Research on Method for Intelligent Recognition of Deep-Sea Biological Images Based on PSVG-YOLOv8n

by

Dali Chen

^1,2,

Xianpeng Shi

^1,2,*,

Jichao Yang

¹,

Xiang Gao

² and

Yugang Ren

²

¹

College of Ocean Science and Engineering, Shandong University of Science and Technology, Qingdao 266590, China

²

National Deep Sea Center, Qingdao 266237, China

^*

Author to whom correspondence should be addressed.

J. Mar. Sci. Eng. 2025, 13(4), 810; https://doi.org/10.3390/jmse13040810

Submission received: 10 March 2025 / Revised: 4 April 2025 / Accepted: 15 April 2025 / Published: 18 April 2025

(This article belongs to the Section Ocean Engineering)

Download

Browse Figures

Versions Notes

Abstract

Deep-sea biological detection is a pivotal technology for the exploration and conservation of marine resources. Nonetheless, the inherent complexities of the deep-sea environment, the scarcity of available deep-sea organism samples, and the significant refraction and scattering effects of underwater light collectively impose formidable challenges on the current detection algorithms. To address these issues, we propose an advanced deep-sea biometric identification framework based on an enhanced YOLOv8n architecture, termed PSVG-YOLOv8n. Specifically, our model integrates a highly efficient Partial Spatial Attention module immediately preceding the SPPF layer in the backbone, thereby facilitating the refined, localized feature extraction of deep-sea organisms. In the neck network, a Slim-Neck module (GSconv + VoVGSCSP) is incorporated to reduce the parameter count and model size while simultaneously augmenting the detection performance. Moreover, the introduction of a squeeze–excitation residual module (C2f_SENetV2), which leverages a multi-branch fully connected layer, further bolsters the network’s global representational capacity. Finally, an improved detection head synergistically fuses all the modules, yielding substantial enhancements in the overall accuracy. Experiments conducted on a dataset of deep-sea images acquired by the Jiaolong manned submersible indicate that the proposed PSVG-YOLOv8n model achieved a precision of 79.9%, an mAP50 of 67.2%, and an mAP50-95 of 50.9%. These performance metrics represent improvements of 1.2%, 2.3%, and 1.1%, respectively, over the baseline YOLOv8n model.

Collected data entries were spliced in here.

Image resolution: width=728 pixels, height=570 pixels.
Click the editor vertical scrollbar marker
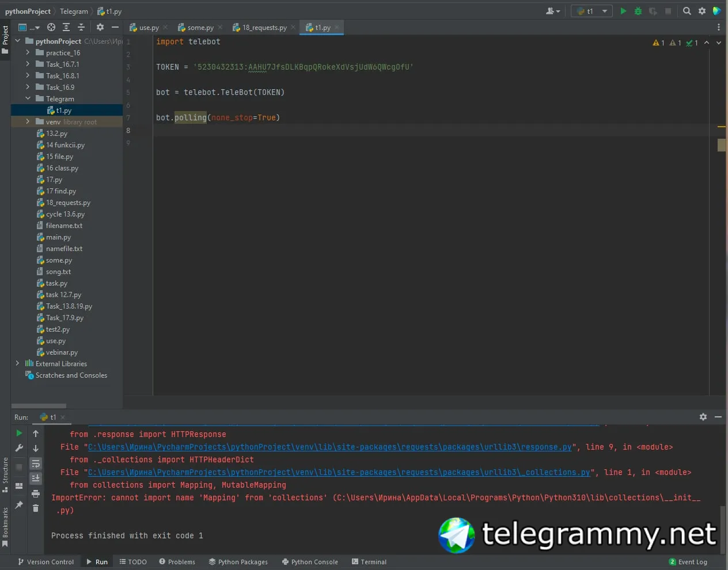[721, 145]
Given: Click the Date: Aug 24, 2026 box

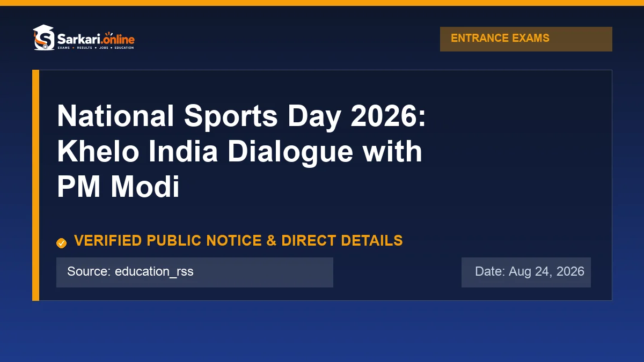Looking at the screenshot, I should [x=526, y=272].
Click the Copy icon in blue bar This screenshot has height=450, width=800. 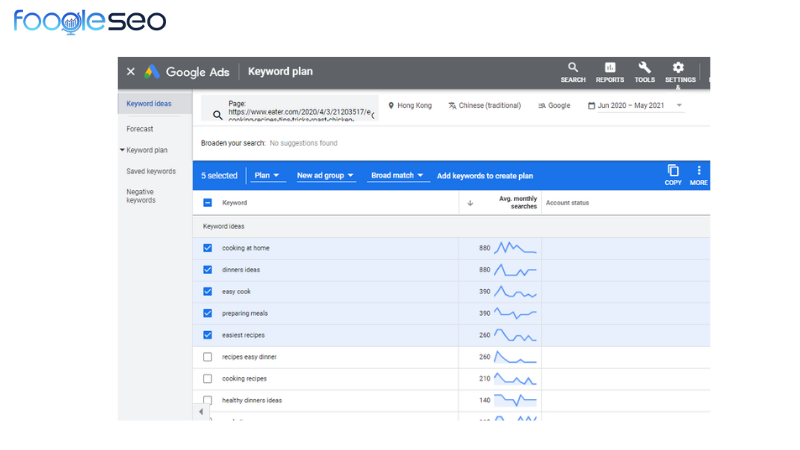[673, 172]
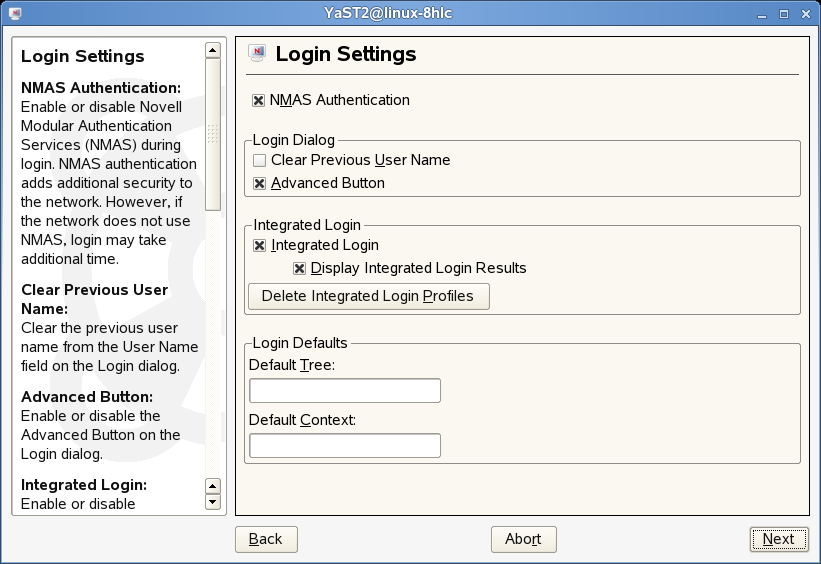Maximize the YaST2 window
This screenshot has height=564, width=821.
click(784, 13)
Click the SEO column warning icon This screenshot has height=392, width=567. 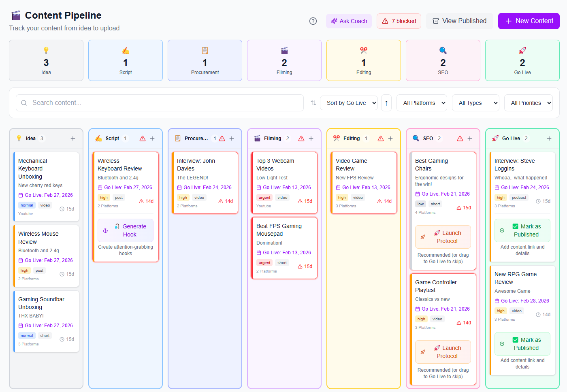click(x=460, y=138)
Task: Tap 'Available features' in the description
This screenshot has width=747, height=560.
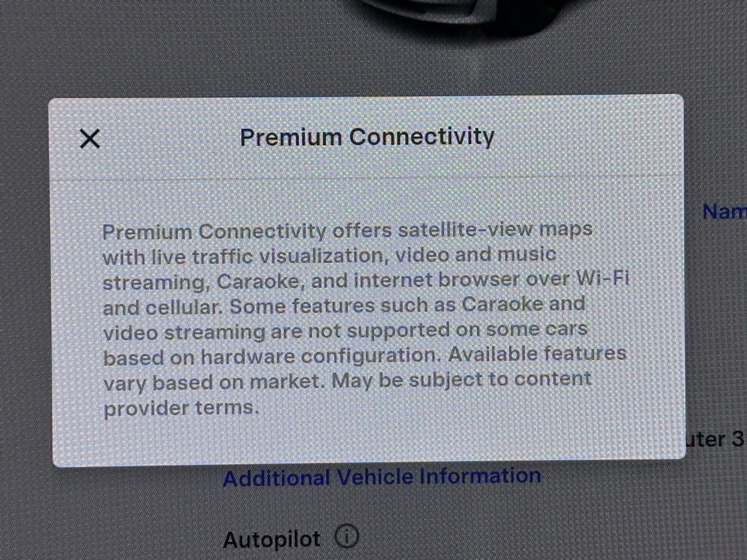Action: tap(538, 353)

The observed enhancements underscore the effectiveness of the proposed modifications in addressing the challenges associated with deep-sea organism detection, thereby providing a robust framework for accurate deep-sea biological identification.

Keywords:

deep-sea organisms; deep learning; YOLOv8n; image recognition; Jiaolong manned submersible

1. Introduction

Deep-sea organisms play a crucial role in marine ecosystems, directly influencing global climate regulation and the biogeochemical cycling of marine elements [1]. As a key technology used to study and protect deep-sea biodiversity, underwater target detection faces many technical challenges. The special characteristics of the deep-sea environment, including low light, light attenuation, color bias, and low contrast, seriously degrade the quality of underwater images, thereby weakening the accuracy and robustness of the existing detection algorithms [2]. In addition, the scarcity of deep-sea image data and the high cost of image acquisition are making it harder to acquire and annotate the data, further limiting the generalization ability of the models. Moreover, many of the existing detection models usually increase the computational complexity in exchange for higher accuracy, which makes them difficult to effectively deploy in resource-constrained deep-sea detection systems [3]. Therefore, how to improve the detection accuracy while reducing the computational complexity of the models to ensure their real-time detection and high efficiency in deep-sea detection tasks has become a key issue to be solved in this field.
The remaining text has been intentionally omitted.